Dad and Mom travelled with the others when leaving the hotel…it was the only safe way.  There were kids begging everywhere, and young people with pencils or chalk and paper who offered to draw a picture for money.  “You could get anything for a dollar,” says Dad.  There were open air markets where my parents purchased a large drum, two smaller ones, a small wooden statue, a large wooden mask, and wooden figurines of a Haitian man and woman to put on the wall (I still have those today).  These items were all handmade.  Most Haitians they encountered were very dark-skinned and very poor…they lived in “whatever they could scrabble together”.  The average income at the time was less than $200 annually.  The mulattoes (mixed black and white) are the privileged class in Haiti, and live in neighbourhoods with houses similar to what you would see in Miami.

One of the group’s excursions was touring the new Grace Children’s Hospital in Port-au-Prince, which had been opened by International Child Care that year to treat children with tuberculosis.  My mom was shocked to see three babies sharing a bed.  My dad says the smell in the facility was unbelievable.  There were also a couple of scary trips to the rural areas around the city on a rickety bus.  Dad recounts that they visited a house where one woman cared for about 70 orphans.  “She had a couple of women there to help her.”  The group attended a church service conducted in a three-walled structure: “There was no fourth wall…it was so warm there, they didn’t need one,” says Dad.

While they were in Haiti, my parents took more than a hundred slides, and made tape recordings of some of the things they’d heard.  The experience was life-changing for both of them.  When they came back home to Ohio, they presented their “Haiti Programme” to local people, who were moved by the photos of children with pot bellies and insects crawling on their faces, to donate money to Haitian relief efforts (many children did not live until their fifth birthday because of malnutrition).

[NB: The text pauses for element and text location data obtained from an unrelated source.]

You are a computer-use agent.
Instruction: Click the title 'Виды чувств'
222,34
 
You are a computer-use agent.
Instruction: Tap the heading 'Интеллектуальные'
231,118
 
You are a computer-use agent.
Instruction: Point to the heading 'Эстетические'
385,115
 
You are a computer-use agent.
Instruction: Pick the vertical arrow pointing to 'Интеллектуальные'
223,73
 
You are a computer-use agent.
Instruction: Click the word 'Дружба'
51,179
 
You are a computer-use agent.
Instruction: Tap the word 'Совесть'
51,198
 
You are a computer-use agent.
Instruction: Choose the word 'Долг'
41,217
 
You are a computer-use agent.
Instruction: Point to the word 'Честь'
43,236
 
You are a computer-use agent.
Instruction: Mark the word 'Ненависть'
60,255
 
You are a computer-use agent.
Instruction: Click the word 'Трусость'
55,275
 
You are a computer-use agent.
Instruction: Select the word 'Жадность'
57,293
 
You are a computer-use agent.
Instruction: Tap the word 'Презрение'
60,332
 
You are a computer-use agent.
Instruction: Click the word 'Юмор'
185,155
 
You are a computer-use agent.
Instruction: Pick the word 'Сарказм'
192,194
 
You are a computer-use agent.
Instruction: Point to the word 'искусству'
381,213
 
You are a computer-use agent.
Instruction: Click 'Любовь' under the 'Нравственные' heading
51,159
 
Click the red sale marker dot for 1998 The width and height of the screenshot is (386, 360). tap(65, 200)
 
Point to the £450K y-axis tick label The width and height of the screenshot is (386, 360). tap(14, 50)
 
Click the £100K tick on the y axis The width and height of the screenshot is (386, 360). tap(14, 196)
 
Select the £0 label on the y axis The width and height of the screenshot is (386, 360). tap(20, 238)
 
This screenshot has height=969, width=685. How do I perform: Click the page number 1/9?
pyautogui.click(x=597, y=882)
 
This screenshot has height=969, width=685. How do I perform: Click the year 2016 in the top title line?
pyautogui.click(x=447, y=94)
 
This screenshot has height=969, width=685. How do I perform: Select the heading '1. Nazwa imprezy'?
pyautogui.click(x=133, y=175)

Fast forward to 2011…it doesn’t seem that much has changed in Haiti since my parents travelled there more than 40 years ago.  The people there are probably worse off now…they are still dealing with corrupt politicians, natural disasters, haphazard infrastructure, high unemployment, low literacy, malnutrition, and now AIDS and cholera epidemics. 

I don’t have the answers…I hope this post will move my readers to think about what they can do to help alleviate some of the suffering in Haiti.